When you select Python, your code runs on a single machine — the notebook's own compute node. There's no cluster to spin up, no distributed execution, and no Spark overhead. You work with familiar Python libraries like pandas, scikit-learn, matplotlib, or anything else you'd pip install.

The distinction matters because these two modes have very different performance profiles, startup costs, and ideal use cases.

When to choose PySpark?

Go with PySpark when your data is large. Spark earns its keep when you're working with datasets that don't fit comfortably in memory on a single machine — think hundreds of gigabytes to petabytes. Spark distributes the work across nodes, so what would take hours on a single machine can be done in minutes.

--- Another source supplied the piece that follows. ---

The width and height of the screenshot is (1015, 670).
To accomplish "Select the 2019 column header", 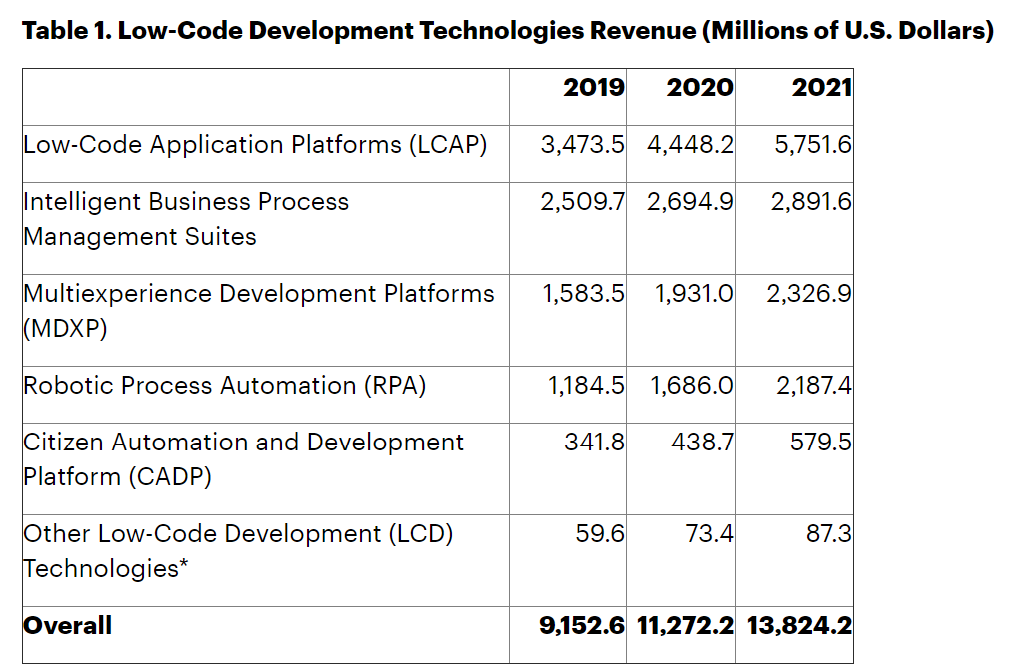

PySpark is the right call when you're working with Delta Lake and lakehouses at scale. Fabric's lakehouse is built on Delta Lake, and Spark has native, highly optimized support for reading and writing Delta tables. If you're building data pipelines that process large volumes of structured or semi-structured data, PySpark gives you the best throughput.

Choose PySpark for parallel, distributed transformations. Joining two 50 GB tables, aggregating billions of rows, or running window functions across a partitioned dataset — these are exactly what Spark was designed for. Trying to do this in pandas will either crash your session or take forever.

PySpark shines in production pipelines. When you're building repeatable, scheduled data engineering workflows that need to scale reliably, the fault-tolerance and horizontal scalability of Spark is a genuine advantage.

A good rule of thumb: if your data is bigger than a few gigabytes, or if you expect it to grow significantly, start with PySpark.

When to choose Python?

Choose Python when your dataset is small. If you're working with a few thousand to a few million rows that comfortably fit in memory, pandas will be faster than PySpark — often dramatically so. Spark has real startup overhead (cluster initialization alone can take 1–2 minutes), and for small data that cost is never recovered.

Python is better for data exploration and ad hoc analysis. When you're iterating quickly, exploring a new dataset, or sketching out ideas, the immediacy of plain Python is a huge advantage. You don't want to wait for cluster startup every time you tweak a visualization or re-run a cell.

Reach for Python when you need rich library access. The Python ecosystem is vast. If your work involves machine learning (scikit-learn, XGBoost, PyTorch), statistical modeling (statsmodels), advanced visualization (Plotly, seaborn), or anything specialized, native Python gives you direct, uncomplicated access. While Spark ML exists, it doesn't cover everything, and integrating non-Spark libraries into a PySpark notebook adds friction.

Python is ideal for any task that is fundamentally single-machine. Training a model on a prepared dataset, generating a report, calling an API, processing a small file — none of these benefit from distribution.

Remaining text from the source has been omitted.